- A Polícia Civil do Rio de Janeiro prendeu um policial militar suspeito de envolvimento no atentado contra Vinicius Drumond, ocorrido em 11 de julho na Barra da Tijuca.
- Drumond, filho do contraventor Luizinho Drumond, foi baleado ao sair de uma academia, mas sofreu ferimentos leves.
- O policial se entregou após a intensificação das investigações.
- Um ex-policial foi preso em Nova Iguaçu, e outros dois homens envolvidos no ataque estão foragidos.
- As investigações apontam que o atentado foi planejado e os suspeitos estão ligados a um grupo de extermínio.
A Polícia Civil do Rio de Janeiro prendeu um policial militar suspeito de envolvimento no atentado contra Vinicius Drumond, ocorrido em 11 de julho na Barra da Tijuca. Drumond, filho do contraventor Luizinho Drumond, foi baleado ao sair de uma academia, mas sofreu apenas ferimentos leves. O PM se entregou após a intensificação das investigações.
A operação que resultou na prisão do policial foi realizada pela Delegacia de Homicídios da Capital. Além do PM, um ex-policial foi detido em Nova Iguaçu, também por sua ligação com o atentado. Este ex-militar, expulso da corporação por crimes anteriores, foi autuado por porte de arma de uso restrito. Outros dois homens envolvidos no ataque permanecem foragidos.
Detalhes do Atentado
As investigações revelaram que o atentado foi meticulosamente planejado. Vinicius Drumond foi seguido por dois veículos que dispararam ao menos 30 tiros de fuzil contra seu carro blindado. A ação foi realizada a partir de um veículo com estrutura adaptada para o ataque, que foi encontrado abandonado em Guaratiba. A polícia identificou que os disparos partiram de dentro do carro blindado, que possuía “seteiras” nos vidros.
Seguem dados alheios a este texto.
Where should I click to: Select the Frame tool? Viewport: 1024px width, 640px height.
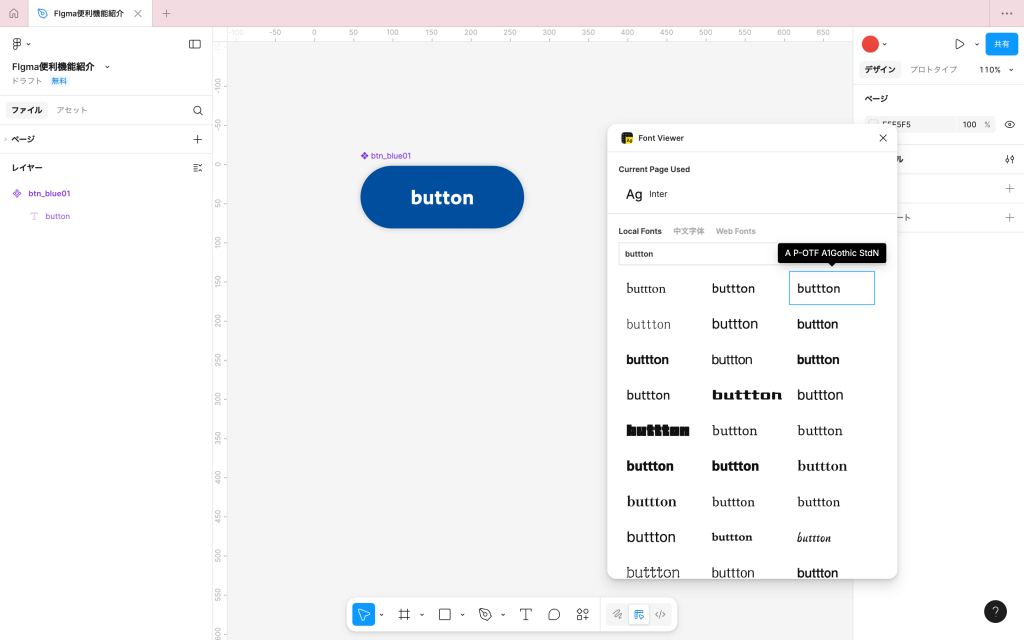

Imagens de câmeras de segurança mostraram que Drumond foi monitorado por dias antes do atentado. Os suspeitos estão associados a um grupo de extermínio que também é investigado por outros crimes, incluindo o assassinato do advogado Rodrigo Marinho Crespo em fevereiro de 2024.
Conexões Criminosas
A polícia investiga as ligações entre os suspeitos do atentado e uma organização criminosa atuante em Caxias. Os envolvidos no ataque a Drumond são considerados perigosos e têm um histórico de violência. As investigações continuam, com a expectativa de que mais prisões ocorram à medida que novos detalhes surgem.